Al general Manuel Matallana le sorprendió la llamada de Segismundo Casado en el cuartel general de Elda. El teléfono sonó a altas horas de la madrugada del 6 de marzo de 1939. Nada más descolgar, el coronel le comunicó que se había sublevado y que Juan Negrín ya no era presidente. Él ocuparía su puesto en adelante. Fue un jarro de agua fría en medio de la noche. Se acababa de producir un golpe de Estado dentro del bando republicano que muchos camaradas interpretaron como una sucia traición a la causa antifascista cuando la guerra ya estaba decidida. El coronel buscaba negociar la paz con Franco para librar a los suyos de una brutal represión, que los muertos no siguieran aumentando y que el exilio se produjera de la manera más pacífica posible.

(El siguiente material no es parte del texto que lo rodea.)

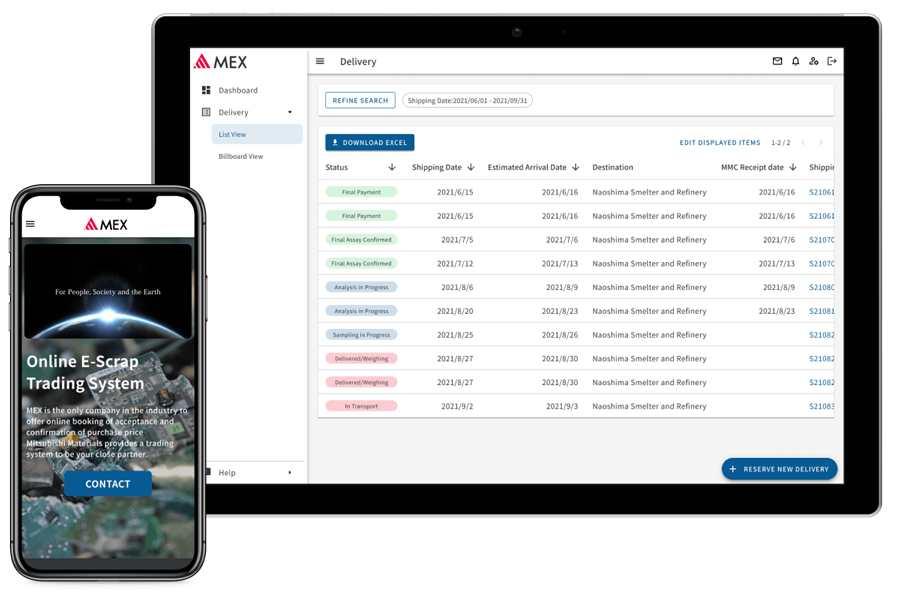Click the Download Excel button
The width and height of the screenshot is (900, 597).
pos(370,143)
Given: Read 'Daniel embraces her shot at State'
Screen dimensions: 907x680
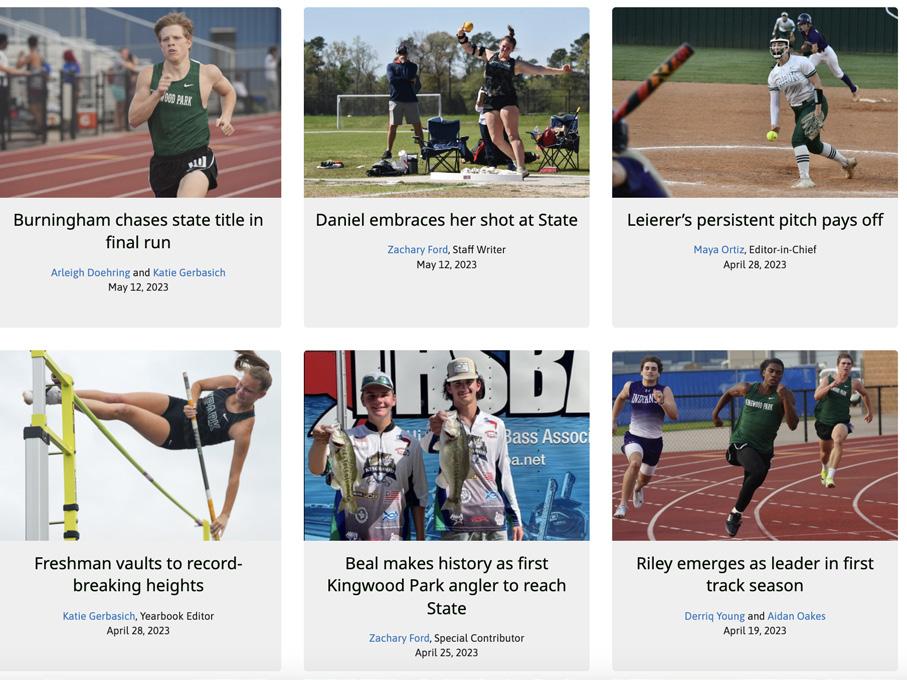Looking at the screenshot, I should point(447,220).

Cuando Casado asestó su golpe, sabía que Negrín ya solo contaba con el apoyo de los soviéticos y del Partido Comunista. Era evidente que no tenía ninguna posibilidad de darle la vuelta al conflicto, pero el presidente no quería darse por enterado. Parecía dispuesto a alargar la agonía costase lo que costase. Por eso, cuando se percató de que Matallana se encontraba al teléfono con el coronel conspirador, se lo arrancó de las manos para hablar personalmente con él. «¡Queda usted destituido!», le gritó sin ni siquiera saludar. Su interlocutor le respondió con toda tranquilidad: «Mire usted, Negrín, eso ya no importa. Ustedes ya no son Gobierno, ni tienen fuerza ni prestigio para sostenerse. Menos aún para detenernos. La suerte está echada, ya no retrocedo».

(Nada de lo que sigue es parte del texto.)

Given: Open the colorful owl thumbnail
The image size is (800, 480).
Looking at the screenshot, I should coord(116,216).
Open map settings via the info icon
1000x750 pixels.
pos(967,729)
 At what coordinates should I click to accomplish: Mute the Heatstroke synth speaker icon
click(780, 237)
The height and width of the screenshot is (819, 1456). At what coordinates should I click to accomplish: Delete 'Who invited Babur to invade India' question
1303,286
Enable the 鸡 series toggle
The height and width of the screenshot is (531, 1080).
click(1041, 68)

La conjura se había comenzado a gestar hacía un mes, pero la izquierda llevaba mucho más tiempo desintegrándose. En mayo de 1937 ya existían en el seno del bando republicano dos facciones bien diferenciadas. La primera apostaba por la paz y el armisticio con Franco, encabezada por el entonces presidente de la República Manuel Azaña y apoyada por los partidos Izquierda Republicana y Unión Republicana, además de por un sector del PSOE y los nacionalistas catalanes y vascos. La segunda, liderada por Negrín, nombrado presidente del Consejo de Ministros dos años antes, era partidaria de continuar con la guerra junto con los comunistas y la otra parte de los socialistas.

Es cierto que Negrín había aplastado a los franquistas en la batalla de Teruel, pero luego había cometido el error de lanzar la ofensiva en el Ebro. El enfrentamiento más largo y dramático de la contienda acabó en un estrepitoso fracaso para la República. La capacidad del presidente comenzó a ser puesta en entredicho por algunos sectores de su bando que creían que había dejado morir a miles de soldados, sin justificación alguna, y perdido una parte importante del armamento, que ya no podría ser utilizado para defender Cataluña del avance de Franco. La única esperanza parecía ahora depositada en que estallara la guerra en Europa y los aliados llegaran en su auxilio, pero eso nunca ocurrió.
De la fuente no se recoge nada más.